C'était bas, mais plus important dans l'immédiat : c'était efficace. Salut la relâcha et Merci sonda la foule. Pendant un instant de panique, elle crut que l'étranger avait disparu ; puis elle capta l'étincelle d'un verre teinté alors qu'il s'éloignait vers la halle. Merci lui emboîta le pas en esquivant tant bien que mal les sardanes improvisées et les chenilles qui redémarrent.

La zone couverte du marché avait la taille et l'allure d'une vieille grange : un bijou de charpente reposait sur une forêt de poteaux biscornus, chaque tuile manquante laissant s'écouler des cascades de poussière aussi lumineuse que des paillettes. Dessous, on avait monté la scène qui accueillerait la représentation de M. Aznar & Cie, moins pour l'ombre que pour l'acoustique, et l'étranger venait de se faufiler derrière une pyramide de petits amplis en direction du local central.

Qu'il se pointe à la foire, c'était déjà suspect, mais qu'est-ce qu'il fichait là ? Seuls les employés municipaux savaient qu'on y planquait des tickets de tombola et des cartons de loto gratuits. Alors quoi ? Il allait saboter le spectacle en coupant le courant ? Voler une balayeuse ? La théorie de l'activiste végan était au moins aussi fumeuse que celle du kleptomane fétichiste des quatre roues. Merci n'avait pas le temps de démêler ses idées, de toute façon : elle ne l'entendait plus marcher. Elle l'entendait parler, par contre. La rumeur de la fête était assourdie, ici, et sa voix résonnait étrangement dans l'espace confiné entre l'estrade et l'abri à poubelles.

Une autre voix lui répondit alors que Merci accélérait :

— Dégagez. Vous avez rien à faire là. Et de toute façon, vous avez aucune chance.

Elle s'avança jusqu'à glisser un œil au détour du générateur de secours. Même de dos, même dans la pénombre, elle reconnaissait cette touffe bouclée et les oreilles trouées de piercings qui en dépassaient.

L'étranger sourit à Victor, et continua à sourire tandis qu'il fouillait dans son tote-bag de la Française des Jeux. Il en sortit un sachet plastique, transparent et refermable, qui contenait quelque chose de semblable à de la poudre ou à des petits cristaux. Merci avait déjà vu ça à la télé, sauf que dans ses souvenirs, c'était blanc ou beige. Pas rouge.

— Essaye ça, et on en reparlera, dit l'étranger en l'offrant à Victor.

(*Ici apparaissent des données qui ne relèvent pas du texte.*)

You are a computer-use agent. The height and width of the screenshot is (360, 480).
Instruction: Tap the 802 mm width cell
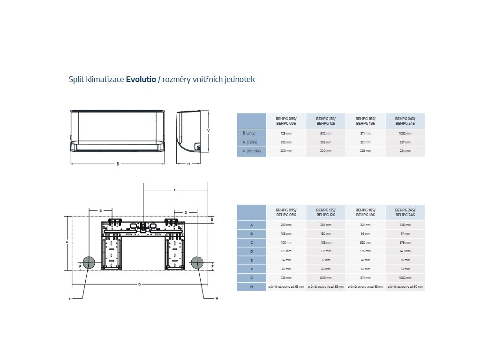pyautogui.click(x=326, y=133)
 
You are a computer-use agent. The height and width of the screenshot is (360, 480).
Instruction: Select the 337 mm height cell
pyautogui.click(x=405, y=142)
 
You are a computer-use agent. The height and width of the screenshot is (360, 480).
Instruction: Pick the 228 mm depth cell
pyautogui.click(x=365, y=150)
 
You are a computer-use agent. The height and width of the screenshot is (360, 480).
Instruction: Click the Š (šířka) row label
pyautogui.click(x=251, y=133)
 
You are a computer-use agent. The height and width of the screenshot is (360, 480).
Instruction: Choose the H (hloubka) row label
pyautogui.click(x=251, y=150)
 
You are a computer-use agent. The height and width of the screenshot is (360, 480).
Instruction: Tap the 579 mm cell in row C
pyautogui.click(x=405, y=243)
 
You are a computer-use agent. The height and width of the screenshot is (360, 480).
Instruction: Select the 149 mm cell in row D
pyautogui.click(x=405, y=251)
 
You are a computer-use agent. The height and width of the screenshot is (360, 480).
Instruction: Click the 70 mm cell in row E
pyautogui.click(x=405, y=260)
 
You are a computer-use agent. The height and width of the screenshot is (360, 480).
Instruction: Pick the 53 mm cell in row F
pyautogui.click(x=405, y=269)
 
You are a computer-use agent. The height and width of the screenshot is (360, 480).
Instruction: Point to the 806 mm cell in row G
pyautogui.click(x=326, y=278)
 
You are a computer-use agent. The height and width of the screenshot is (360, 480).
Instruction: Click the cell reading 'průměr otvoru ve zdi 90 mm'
pyautogui.click(x=405, y=286)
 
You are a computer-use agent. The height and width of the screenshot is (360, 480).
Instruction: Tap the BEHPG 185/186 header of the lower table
pyautogui.click(x=365, y=212)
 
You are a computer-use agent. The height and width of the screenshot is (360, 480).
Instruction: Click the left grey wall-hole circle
pyautogui.click(x=89, y=262)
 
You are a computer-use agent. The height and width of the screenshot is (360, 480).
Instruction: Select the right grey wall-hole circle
pyautogui.click(x=197, y=262)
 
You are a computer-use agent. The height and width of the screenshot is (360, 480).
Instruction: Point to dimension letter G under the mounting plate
pyautogui.click(x=139, y=285)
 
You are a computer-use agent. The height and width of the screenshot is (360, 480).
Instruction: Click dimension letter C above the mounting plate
pyautogui.click(x=175, y=190)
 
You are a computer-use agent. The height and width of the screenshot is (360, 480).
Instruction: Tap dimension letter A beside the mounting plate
pyautogui.click(x=67, y=242)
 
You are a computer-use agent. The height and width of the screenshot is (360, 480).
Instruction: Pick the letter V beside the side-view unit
pyautogui.click(x=208, y=130)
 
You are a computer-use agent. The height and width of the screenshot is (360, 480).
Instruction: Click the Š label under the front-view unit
pyautogui.click(x=117, y=164)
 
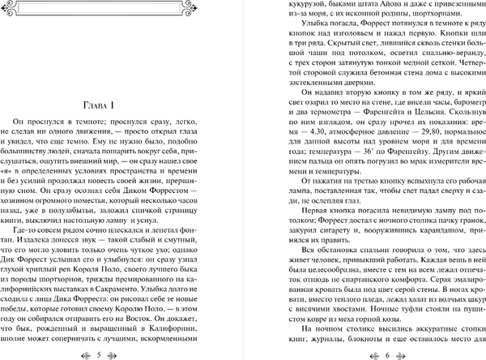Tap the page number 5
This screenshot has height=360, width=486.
(121, 354)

— J'en veux pas de votre merde.

Merci était hors d'elle. Pas furieuse, mais presque littéralement à côté de son corps, incapable de dire si elle éprouvait de la terreur, de l'excitation ou de la rancœur, parce qu'elle avait raison, finalement, elle avait peut-être toujours eu raison, il se passait des choses louches avec cet intrus, avec Victor, peut-être avec Luis, à l'époque, mais personne ne l'avait crue, personne ne la croyait, et elle était la seule à pouvoir faire quelque chose. Elle devait faire quelque chose.

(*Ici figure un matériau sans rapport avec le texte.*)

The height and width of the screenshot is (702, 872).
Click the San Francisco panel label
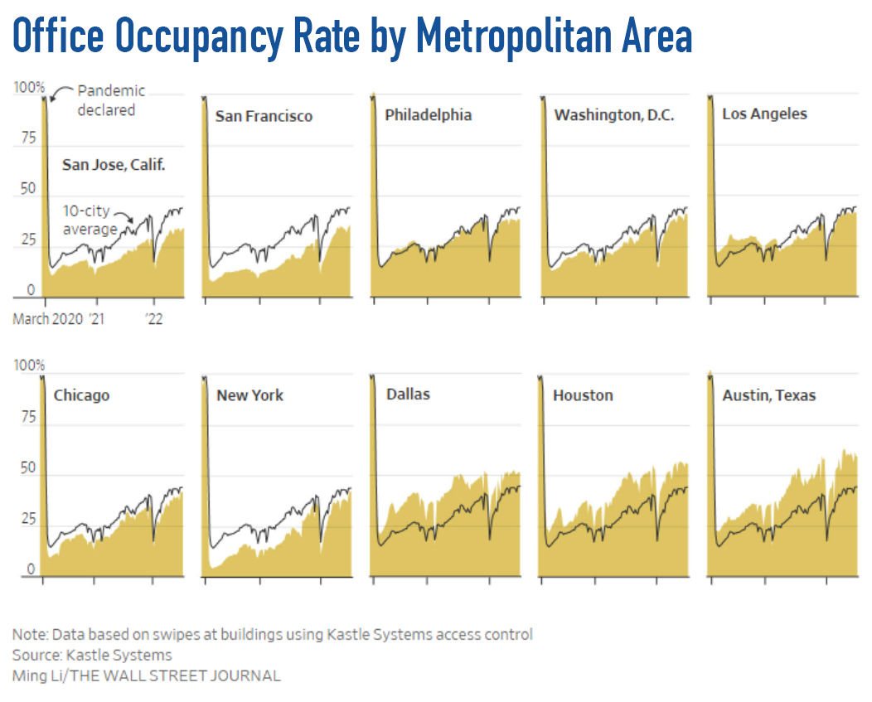click(x=264, y=116)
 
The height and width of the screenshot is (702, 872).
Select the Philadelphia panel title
click(x=428, y=114)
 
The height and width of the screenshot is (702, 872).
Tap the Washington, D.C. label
click(x=613, y=115)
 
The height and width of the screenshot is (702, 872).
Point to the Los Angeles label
click(x=764, y=114)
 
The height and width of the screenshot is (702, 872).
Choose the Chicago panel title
click(x=81, y=395)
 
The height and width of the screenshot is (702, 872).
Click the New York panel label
click(x=249, y=395)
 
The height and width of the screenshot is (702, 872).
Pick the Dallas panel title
click(x=408, y=394)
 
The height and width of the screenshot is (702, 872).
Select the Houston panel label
click(x=583, y=395)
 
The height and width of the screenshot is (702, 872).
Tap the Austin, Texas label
click(x=768, y=395)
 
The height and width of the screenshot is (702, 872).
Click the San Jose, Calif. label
click(x=114, y=165)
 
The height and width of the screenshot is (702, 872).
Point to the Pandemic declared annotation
click(x=111, y=99)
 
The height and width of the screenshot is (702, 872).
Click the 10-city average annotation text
click(x=90, y=220)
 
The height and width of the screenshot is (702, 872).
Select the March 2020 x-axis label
click(x=47, y=319)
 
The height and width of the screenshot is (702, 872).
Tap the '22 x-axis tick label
click(x=153, y=319)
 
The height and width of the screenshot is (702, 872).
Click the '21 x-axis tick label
click(x=98, y=319)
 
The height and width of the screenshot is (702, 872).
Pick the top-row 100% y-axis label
click(x=29, y=87)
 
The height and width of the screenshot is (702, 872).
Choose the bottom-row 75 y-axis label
click(x=28, y=417)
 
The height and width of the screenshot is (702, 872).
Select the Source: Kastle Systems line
click(x=92, y=656)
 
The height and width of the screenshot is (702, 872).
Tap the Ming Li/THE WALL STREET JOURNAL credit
click(x=146, y=675)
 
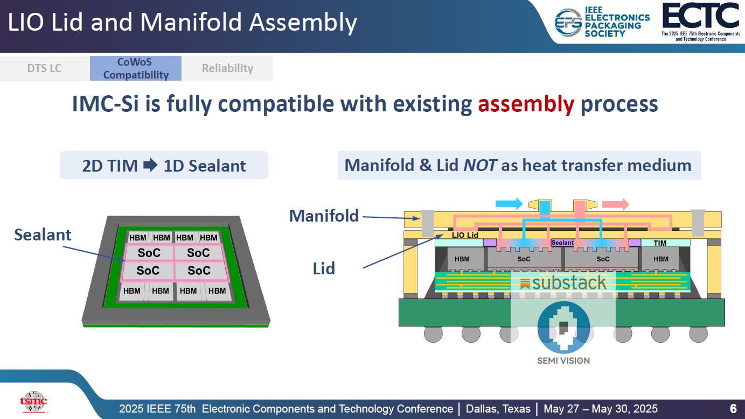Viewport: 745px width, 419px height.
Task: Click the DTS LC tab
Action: [44, 68]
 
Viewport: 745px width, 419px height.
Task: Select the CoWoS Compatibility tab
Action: [136, 68]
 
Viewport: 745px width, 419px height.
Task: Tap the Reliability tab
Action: [227, 68]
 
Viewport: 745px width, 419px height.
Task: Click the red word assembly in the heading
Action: [526, 104]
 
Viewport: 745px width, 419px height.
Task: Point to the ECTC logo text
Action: [700, 16]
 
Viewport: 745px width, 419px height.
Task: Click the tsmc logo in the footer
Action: [33, 401]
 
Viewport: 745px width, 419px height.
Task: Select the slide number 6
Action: [733, 409]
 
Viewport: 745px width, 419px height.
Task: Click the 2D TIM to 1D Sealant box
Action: [164, 165]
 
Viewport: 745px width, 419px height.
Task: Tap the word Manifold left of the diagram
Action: [324, 216]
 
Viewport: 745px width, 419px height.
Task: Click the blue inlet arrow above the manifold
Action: [509, 204]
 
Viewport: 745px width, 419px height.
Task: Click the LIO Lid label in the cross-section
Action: [465, 235]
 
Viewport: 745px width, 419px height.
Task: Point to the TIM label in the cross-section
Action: [660, 243]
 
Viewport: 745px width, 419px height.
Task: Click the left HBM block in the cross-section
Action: [462, 259]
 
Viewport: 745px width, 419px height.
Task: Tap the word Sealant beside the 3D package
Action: [43, 235]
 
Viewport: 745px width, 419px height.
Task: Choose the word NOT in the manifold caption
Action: [481, 165]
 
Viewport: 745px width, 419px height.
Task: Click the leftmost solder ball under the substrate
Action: [433, 333]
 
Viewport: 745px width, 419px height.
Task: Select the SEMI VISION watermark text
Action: [563, 360]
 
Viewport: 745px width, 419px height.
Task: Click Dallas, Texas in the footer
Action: [498, 409]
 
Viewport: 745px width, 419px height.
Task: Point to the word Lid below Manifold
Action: [324, 268]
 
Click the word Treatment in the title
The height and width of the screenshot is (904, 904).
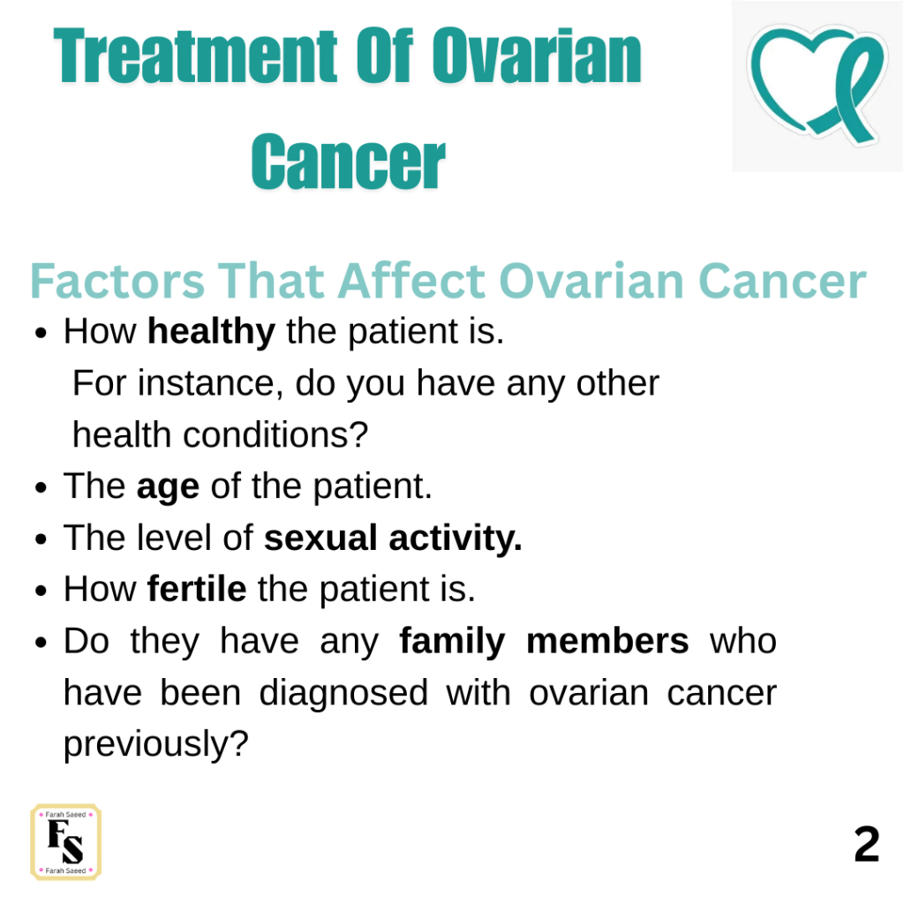pyautogui.click(x=195, y=56)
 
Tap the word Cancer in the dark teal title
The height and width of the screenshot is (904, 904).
pyautogui.click(x=348, y=161)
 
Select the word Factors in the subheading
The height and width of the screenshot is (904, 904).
pyautogui.click(x=117, y=281)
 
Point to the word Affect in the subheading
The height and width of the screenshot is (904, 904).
pyautogui.click(x=411, y=281)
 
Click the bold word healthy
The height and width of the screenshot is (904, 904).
pyautogui.click(x=211, y=332)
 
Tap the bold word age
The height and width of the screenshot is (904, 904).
pyautogui.click(x=168, y=487)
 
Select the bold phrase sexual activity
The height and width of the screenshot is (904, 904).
pyautogui.click(x=393, y=538)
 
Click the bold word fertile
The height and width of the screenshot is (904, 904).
pyautogui.click(x=197, y=589)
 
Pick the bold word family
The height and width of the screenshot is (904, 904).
pyautogui.click(x=452, y=642)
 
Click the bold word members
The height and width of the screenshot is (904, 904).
pyautogui.click(x=607, y=641)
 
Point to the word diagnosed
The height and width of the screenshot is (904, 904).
pyautogui.click(x=343, y=692)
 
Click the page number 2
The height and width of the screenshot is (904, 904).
pyautogui.click(x=867, y=844)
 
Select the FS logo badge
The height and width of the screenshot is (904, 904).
pyautogui.click(x=65, y=841)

L'étranger rangea son sachet et la bizarre projection astrale de Merci lui revint dans la face comme un boomerang. Elle avait la bouche aussi sèche qu'un croûton à l'ail et la sensation que ses globes oculaires palpitaient. Quand elle essaya de parler une première fois, elle n'entendit même pas son propre gargouillement.

— Ne bougez pas ! répéta-t-elle en s'avançant sur des jambes flageolantes. Toi non plus, Victor !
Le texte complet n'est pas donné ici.